At the same time, behavioral health work can carry a weight that doesn’t always lift at the end of the day. Secondary trauma and vicarious stress are occupational realities, not personal failures. Addressing this requires real infrastructure, which is why Eliot built its Critical Incident Response Team (CIRT).
CIRT is a fundamental component of Eliot’s intentional, in-house staff wellness infrastructure: a trained team of clinicians and leaders who provide structured, evidence-based support following serious incidents, alongside ongoing proactive wellness programming across the organization. As Mental Health Awareness Month invites us to focus on the mental health of our communities, it’s worth turning that lens inward toward the people doing the work.
A Gap That Needed Filling
CIRT didn’t emerge from a policy document. It grew from a recognized need, and from the honesty to name it.
“The organization formally recognized that there had been no formal mechanism from which we could respond when there was a client death or there was a suicide,” Deborah Garfield, Director of Clinical Training & Implementation, recalled. This became a catalyst. Eliot partnered with Riverside’s Trauma Center, an organization that has responded to events as significant as the Boston Marathon bombing and is contracted by the state to support school communities following suicides, to train a formal team in Critical Incident Response and Psychological First Aid. That was roughly 15 years ago.

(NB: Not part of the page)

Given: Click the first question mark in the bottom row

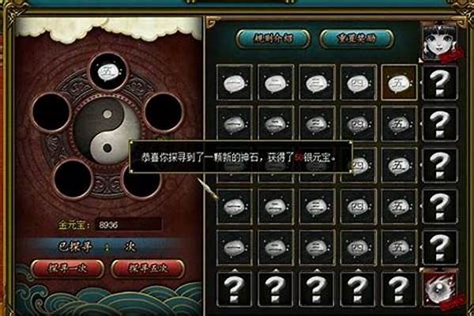Looking at the screenshot, I should click(x=235, y=289).
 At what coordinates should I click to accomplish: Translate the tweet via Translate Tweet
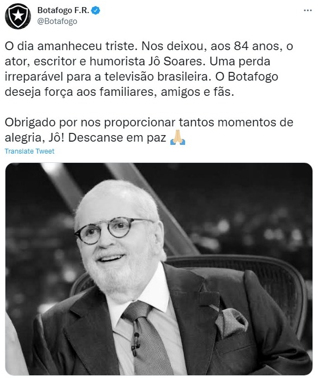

Since then, CIRT has grown into a multi-faceted staff wellness program serving the full breadth of Eliot’s workforce.
Two Tracks, One Purpose
CIRT operates on two parallel tracks, each designed for a different kind of need.
The first is critical incident response: a structured, evidence-based team activation that follows events like client deaths, staff assaults, or other traumatic occurrences. When a manager submits a request, the coordination moves quickly: outreach to determine what staff need, volunteer responders identified, and a debrief session organized, often within 24 to 48 hours. In some cases, responders have arrived the same day.
The format follows the Psychological First Aid model: a structured sequence that moves through what happened, what people were thinking, what they were feeling, what they noticed in their bodies, and what they plan to do to care for themselves going forward.
“We normalize those thoughts and feelings, and we provide some psychoeducation around some red flags to look at — like if you notice that after a period of time you’re not going to the Zumba class you like, or you find yourself having challenges getting along with your family, or just anything outside of the ordinary,” explained Nerissa McCormick, Director of Clinical Development. “And there’s definitely some dialogue around how these kinds of incidents can bring up things we’ve experienced in our personal lives.”
Importantly, participation is always voluntary, and what happens in a CIRT response remains confidential. “We make it very clear that we’re not there in any kind of investigative capacity,” Keith Wales, Senior Director of Strategic Program Development, emphasized. “We want a team lead or even people in more senior roles to feel comfortable being their human selves in the forum.”
The second track is proactive wellness programming: the self-care groups that have now reached more than 50 programs across Eliot’s Mental Health Division, with expansion to the Homeless Services Division underway. These sessions aren’t tied to a specific incident. They’re designed to pause, acknowledge the ongoing weight of the work, and reconnect staff to the reasons they chose it in the first place.
What the Sessions Actually Do
Ask anyone on the CIRT team what surprised them most about the self-care group sessions, and you get a consistent answer: the pride.
“People were able to talk about some of the unique things each program does with such a sense of pride that I don’t think they have an opportunity or platform to do so,” Garfield reflected.
The sessions also surface something that rarely happens in the rhythm of day-to-day work: the direct exchange of gratitude between staff and managers.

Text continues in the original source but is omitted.